First person – Katherine Fisher

Katherine Fisher

How would you explain the main findings of your paper in lay terms?

Cells need to receive information from their environment in order to respond appropriately to what is going on around them. For example, they may need to divide more frequently to replace a damaged neighbour. To sense these signals they use proteins on their surface called receptors. The levels and activity of these receptors are carefully controlled, since inappropriate signalling is linked to disease. One such signalling pathway is the JAK/STAT pathway. While, in humans, this pathway is complex with many different components, it is highly simplified in the fruit fly, Drosophila. In this paper, we took a whole-genome approach and identified new genes that play a role in regulating the receptor for this pathway in flies. We found that when we disrupt the function of one particular regulator, MASK, we lose receptor levels and signalling capabilities in flies and in human cells.

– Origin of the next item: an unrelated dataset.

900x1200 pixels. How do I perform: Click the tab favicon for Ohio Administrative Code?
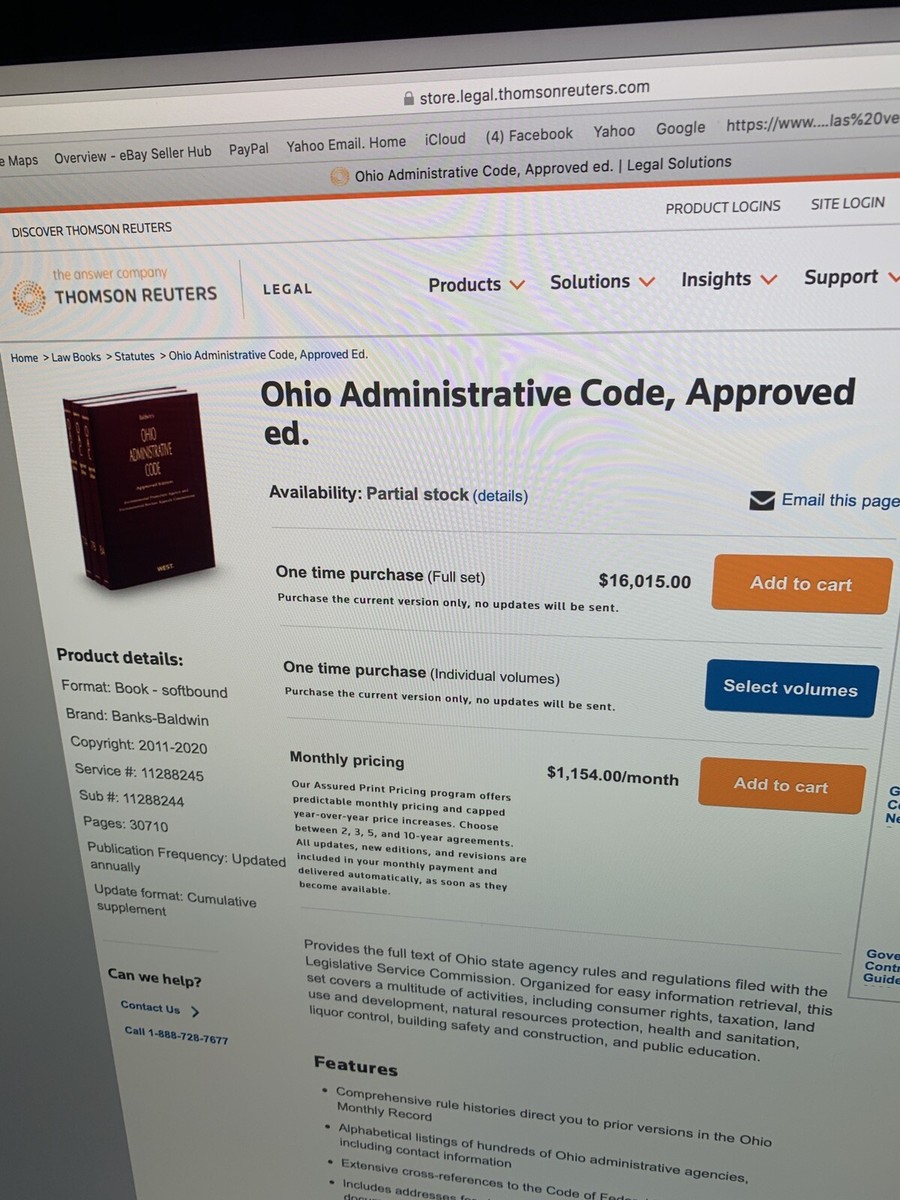(340, 177)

Identification of this new regulator could lead to new therapies against disease.

Were there any specific challenges associated with this project? If so, how did you overcome them?

Anyone who has done a genome-wide screen will tell you that they are full of challenges! A technical hitch with a piece of equipment nearly sabotaged half a genome's worth of cells, but the expertise of Steve Brown and the technicians in the Sheffield RNAi Screening Facility helped to save the day.

This paper is the culmination of several years of hard work, and we did find MASK a particularly challenging protein to work with in many ways. All of the authors on this paper contributed to this team effort.

When doing the research, did you have a particular result or ‘eureka’ moment that has stuck with you?

I remember feeling a huge sense of relief when I first analysed our triplicate genome RNAi data (after 6 weeks of screening and months of assay development) and realised that our cells were alive and our positive and negative controls had worked! The result that demonstrating that MASK regulates Domeless levels in vivo was also particularly exciting, confirming what we had seen in cultured cells.

Have you had any significant mentors who have helped you beyond supervision in the lab?

I feel really lucky to have worked with some fantastic people over the years. My first mentor was my PhD supervisor, James Wakefield (now at Exeter). His tirelessly positive attitude was hugely important in getting me through the lulls in results and keeping me motivated.

What motivated you to pursue a career in science, and what have been the most interesting moments on the path that led you to where you are now?

I love the investigative nature of science as well as the flexibility and autonomy it brings. I completed my PhD through the Life Science Interface Doctoral Training Centre at the University of Oxford. This instilled a sense that working across traditional discipline boundaries can be hugely beneficial. I now use computational modelling as another tool in my scientific arsenal, which often leads me to think of a problem in a different way.

What's next for you?

I completed the research for this paper during my postdoc with Martin Zeidler. I am now working in the lab of Prof. David Strutt, still at the University of Sheffield. I continue to be interested in how cells signal to one another to coordinate behaviours, but now I am looking at this in terms of how they coordinate polarity and polarised behaviours.

Tell us something interesting about yourself that wouldn't be on your CV

Before I started my PhD, I spent 3 months backpacking around Africa. I went on safari, did a cage dive with sharks and went skydiving!